Baby steps. DON'T RUSH ME.
I feel pretty good, though. I think I was just so focused on getting little Zoe back on track and trying to sleep every time she slept that I didn't have much time or mental energy to really mourn leaving our families and friends. This is a good thing, I think. Because let me tell you, coming back to Germany this time was HARD. Z and I both felt it way more than we have before and for the first time ever, Z voiced how much he's excited to move back to the states (and hopefully, very close to our families). Having Zoe has made that ache to be "home", to be with our people, so much stronger.
I'm wondering if I'll ever feel like "home" is someplace other than Atlanta. That's the trouble with the military, you know. "Home" is Germany right now, but "home home" is Atlanta. And while I will always fully support my husband and follow him to the ends of the earth until the end of time, I really do have such a longing to make a "home home" somewhere. To settle and settle good. It's really, really hard to settle when you know there's a timer counting down, when you know you won't be in that house for more than a few years, or at that church for more than a few years, or whatever. I think I'll always have trouble with that...fighting the need and desire to dig in and let the roots go down deep while trying to thrive and be fully present and engaged in a life that has a 3 year time limit. You don't think about those things until you're living it. It is a really big struggle. And I'm ok with struggling through it...I just want to do it well and not look back and regret things or feel as if I've held back because I felt defeated by the temporality of everything. That's the biggest tension for me personally: trying to fully engage and throw myself into relationships and communities and building a home and a life where we are, but not to the extent that leaving and starting over someplace new completely devastates me or sends me into a One Week Wallow that never ends.
How do you do this? I don't know. I'm working through it. Maybe for the rest of my life (or for as long as Z is in the military. Which may be the same thing).
So I'm just processing all of that as I continue to ease back into reality over here.
The upside is that we have one more year in Germany and Z's command role ends in a few months WHICH MEANS...we have lots of travel plans ahead. We're trying to take advantage of the last year in Europe and hit all of our "wish list" because we realize we probably won't be back this way for quite some time (maybe not until after our currently unborn kids are off to college). So I think we're in for a busy and fast year. I'm excited to start planning all of these trips.
Ok, without further ado, let's wrap up this OWW.
Bedtime: 8:30pm. Zoe did her crocodile thrash for a while before conking out around 9:30. I stayed up too late watching The Bachelorette.
Wake time: 6:30am. Too early.
Chocolate croissant count: Finished my last donut yesterday. It was good.

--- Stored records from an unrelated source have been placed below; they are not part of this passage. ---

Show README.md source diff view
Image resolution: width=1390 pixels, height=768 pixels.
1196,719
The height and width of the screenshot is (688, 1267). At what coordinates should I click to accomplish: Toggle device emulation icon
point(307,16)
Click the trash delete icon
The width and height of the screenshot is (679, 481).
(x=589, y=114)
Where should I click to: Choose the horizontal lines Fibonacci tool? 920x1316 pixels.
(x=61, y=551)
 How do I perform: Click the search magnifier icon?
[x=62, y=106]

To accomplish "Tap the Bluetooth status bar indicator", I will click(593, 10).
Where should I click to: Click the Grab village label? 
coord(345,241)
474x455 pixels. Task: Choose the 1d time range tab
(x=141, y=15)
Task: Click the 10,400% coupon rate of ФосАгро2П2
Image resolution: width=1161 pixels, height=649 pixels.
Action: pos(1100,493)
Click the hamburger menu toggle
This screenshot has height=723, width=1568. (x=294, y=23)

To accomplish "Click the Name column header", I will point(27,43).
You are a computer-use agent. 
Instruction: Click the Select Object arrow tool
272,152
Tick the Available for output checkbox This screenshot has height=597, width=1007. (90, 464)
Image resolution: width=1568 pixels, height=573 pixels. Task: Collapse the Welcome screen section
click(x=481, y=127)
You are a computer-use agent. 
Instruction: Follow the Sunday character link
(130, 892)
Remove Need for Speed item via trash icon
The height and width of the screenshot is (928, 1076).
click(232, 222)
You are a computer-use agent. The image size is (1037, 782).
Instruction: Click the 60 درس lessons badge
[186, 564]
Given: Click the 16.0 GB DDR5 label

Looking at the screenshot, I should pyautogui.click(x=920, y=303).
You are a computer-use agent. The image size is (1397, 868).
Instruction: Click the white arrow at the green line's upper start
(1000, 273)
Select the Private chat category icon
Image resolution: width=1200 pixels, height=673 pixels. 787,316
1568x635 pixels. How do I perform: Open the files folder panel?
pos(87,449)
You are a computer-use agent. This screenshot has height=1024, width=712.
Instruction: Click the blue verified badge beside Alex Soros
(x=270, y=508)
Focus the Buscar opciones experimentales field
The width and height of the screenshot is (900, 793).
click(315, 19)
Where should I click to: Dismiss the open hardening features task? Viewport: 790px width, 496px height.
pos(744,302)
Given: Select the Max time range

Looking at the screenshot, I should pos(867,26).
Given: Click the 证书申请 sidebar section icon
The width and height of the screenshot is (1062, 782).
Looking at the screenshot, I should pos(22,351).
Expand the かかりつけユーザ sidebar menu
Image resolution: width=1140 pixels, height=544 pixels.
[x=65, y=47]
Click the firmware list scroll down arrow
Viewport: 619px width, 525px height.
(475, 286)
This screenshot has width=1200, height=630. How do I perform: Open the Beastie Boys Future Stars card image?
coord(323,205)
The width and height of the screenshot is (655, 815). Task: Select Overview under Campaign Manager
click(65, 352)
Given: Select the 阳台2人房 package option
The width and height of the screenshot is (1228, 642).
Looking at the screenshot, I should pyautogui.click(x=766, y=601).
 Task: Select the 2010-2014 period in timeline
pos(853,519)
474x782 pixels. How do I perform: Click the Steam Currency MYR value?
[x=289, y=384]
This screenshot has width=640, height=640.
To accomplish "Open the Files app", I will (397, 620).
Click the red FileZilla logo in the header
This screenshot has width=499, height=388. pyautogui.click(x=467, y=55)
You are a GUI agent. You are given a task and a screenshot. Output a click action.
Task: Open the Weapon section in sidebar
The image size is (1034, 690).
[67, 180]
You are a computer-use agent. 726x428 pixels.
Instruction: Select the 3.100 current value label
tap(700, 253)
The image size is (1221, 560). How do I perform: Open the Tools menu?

Weather: sunny. Surprisingly warm. Considering a walk down the tractor trail today. Will report to Z that I DID work out if I actually accomplish this.
Probability of leaving the house: life resumes. House-leaving is mandatory. Sigh.
Status of suitcase(s): I mean, does it really even matter at this point?
Ok fine. I'll unpack them.
Thanks for hanging in there with me, you guys. If you ever need a good wallow, you know who to contact. I'm there for you, too.